Worker guidance: Legend, Myth or Reality?

Worker guidance has become one of the hottest topics in the manual working environment, and there are several companies with their solutions in these fields.

Right from creating a very attractive, clear and concise document that can be printed by the worker to an interactive solution. But let’s dig a bit deeper and look at levels of autonomy for worker guidance systems.

Worker Guidance - Digitization

Worker guidance is needed for multiple reasons, first and foremost worker must know what they are supposed to do at their workstation, and it’s not always as straightforward. Workers can work on various variants during their working week, some of them may be completely unknown to the workers, and the basic commonality of processes is not sufficient to work without any errors or mistakes. Worker guidance allows the worker to understand the step-by-step processes, and then execute them according to the work instructions. In a broad category there are four types of worker guidance.

1. Passive

2. Active

3. Interactive

4. Autonomous

Let’s dig a bit deeper and understand these four categories.

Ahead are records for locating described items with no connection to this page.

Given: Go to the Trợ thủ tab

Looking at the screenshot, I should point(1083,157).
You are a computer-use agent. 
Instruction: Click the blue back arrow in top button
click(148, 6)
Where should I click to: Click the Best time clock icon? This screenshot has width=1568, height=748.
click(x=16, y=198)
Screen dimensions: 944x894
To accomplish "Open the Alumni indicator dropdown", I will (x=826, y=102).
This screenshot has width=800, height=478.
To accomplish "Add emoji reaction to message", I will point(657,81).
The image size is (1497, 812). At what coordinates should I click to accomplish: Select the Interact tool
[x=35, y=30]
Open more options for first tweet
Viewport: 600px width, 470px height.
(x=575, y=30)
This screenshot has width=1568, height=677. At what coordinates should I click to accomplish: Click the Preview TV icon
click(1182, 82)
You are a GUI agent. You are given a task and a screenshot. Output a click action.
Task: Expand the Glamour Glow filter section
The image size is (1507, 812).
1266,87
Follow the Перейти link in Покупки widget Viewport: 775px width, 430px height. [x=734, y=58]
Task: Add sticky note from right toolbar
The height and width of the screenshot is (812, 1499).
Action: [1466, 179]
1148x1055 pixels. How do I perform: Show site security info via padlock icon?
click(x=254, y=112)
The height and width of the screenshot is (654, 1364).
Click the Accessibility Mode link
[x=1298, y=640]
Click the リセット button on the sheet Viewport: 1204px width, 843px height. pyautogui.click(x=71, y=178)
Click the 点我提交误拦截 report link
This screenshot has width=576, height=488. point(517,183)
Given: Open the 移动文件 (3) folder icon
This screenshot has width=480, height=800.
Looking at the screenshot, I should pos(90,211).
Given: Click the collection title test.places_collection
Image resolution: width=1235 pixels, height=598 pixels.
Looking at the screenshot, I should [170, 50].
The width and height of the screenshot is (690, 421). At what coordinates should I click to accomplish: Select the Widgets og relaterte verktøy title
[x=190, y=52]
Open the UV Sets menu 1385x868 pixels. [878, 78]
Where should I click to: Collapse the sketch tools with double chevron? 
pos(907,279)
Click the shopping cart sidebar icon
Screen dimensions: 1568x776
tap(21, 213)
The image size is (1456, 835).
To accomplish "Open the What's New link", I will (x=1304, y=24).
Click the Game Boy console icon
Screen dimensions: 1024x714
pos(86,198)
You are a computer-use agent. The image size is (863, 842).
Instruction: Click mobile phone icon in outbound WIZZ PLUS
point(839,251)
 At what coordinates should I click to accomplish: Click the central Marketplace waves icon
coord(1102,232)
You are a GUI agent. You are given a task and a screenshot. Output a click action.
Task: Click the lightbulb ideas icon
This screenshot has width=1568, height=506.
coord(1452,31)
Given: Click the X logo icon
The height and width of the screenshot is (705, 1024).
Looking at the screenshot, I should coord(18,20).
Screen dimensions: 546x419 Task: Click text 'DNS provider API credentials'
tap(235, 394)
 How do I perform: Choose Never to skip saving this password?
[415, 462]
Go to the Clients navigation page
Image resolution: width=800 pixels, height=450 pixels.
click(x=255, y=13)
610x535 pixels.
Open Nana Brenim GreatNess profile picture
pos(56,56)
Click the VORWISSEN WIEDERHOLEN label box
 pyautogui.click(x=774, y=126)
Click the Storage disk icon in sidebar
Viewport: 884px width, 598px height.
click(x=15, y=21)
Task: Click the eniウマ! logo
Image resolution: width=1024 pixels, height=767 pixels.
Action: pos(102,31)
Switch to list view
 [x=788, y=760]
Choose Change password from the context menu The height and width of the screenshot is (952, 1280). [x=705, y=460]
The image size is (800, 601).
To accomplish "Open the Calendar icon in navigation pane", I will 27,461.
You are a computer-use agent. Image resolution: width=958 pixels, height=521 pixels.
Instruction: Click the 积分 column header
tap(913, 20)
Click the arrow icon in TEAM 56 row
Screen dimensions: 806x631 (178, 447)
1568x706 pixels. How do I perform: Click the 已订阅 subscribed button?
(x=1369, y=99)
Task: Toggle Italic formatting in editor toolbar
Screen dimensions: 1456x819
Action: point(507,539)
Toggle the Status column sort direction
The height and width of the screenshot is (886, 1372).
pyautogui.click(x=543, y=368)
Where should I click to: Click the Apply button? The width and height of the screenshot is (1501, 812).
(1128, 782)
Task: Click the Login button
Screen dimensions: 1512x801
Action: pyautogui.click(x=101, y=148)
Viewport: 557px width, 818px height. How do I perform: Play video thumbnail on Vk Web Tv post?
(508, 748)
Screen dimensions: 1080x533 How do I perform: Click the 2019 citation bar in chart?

I will provide an equivalent example from navigation that may make it easier to understand.

Passive worker guidance

This is the simplest form of worker instructions, a printed work instruction booklet, most often stored at the workstation, with laminated pages for handling in dusty and oily environment. This is equivalent to the paper maps of yesteryears, where you must go and actively seek what you need to understand for the following steps.

Active worker guidance

This is next form of worker guidance, where work instructions are digitized and often presented to the worker in a form of PowerPoint or PDF document that can be easily scrolled through or accessed with the help of mouse and keyboard. Worker can search through the document with relative ease, however it’s not completely intuitive. This is equivalent of digitized maps, where you don’t need to open a large map, but can scroll through the map and search places using a touchscreen device.

Interactive worker guidance

This is one of the most common offerings under the guise of integrating worker to the industry 4.0 systems and processes. Workers usually have a touchscreen or additional HMI devices such as tactile pushbuttons, which worker can press after every step. The dedicated software will keep track of what work steps are completed, based purely on worker feedback, and may provide basic integration to external systems such as barcode reader, MES or ERP systems etc.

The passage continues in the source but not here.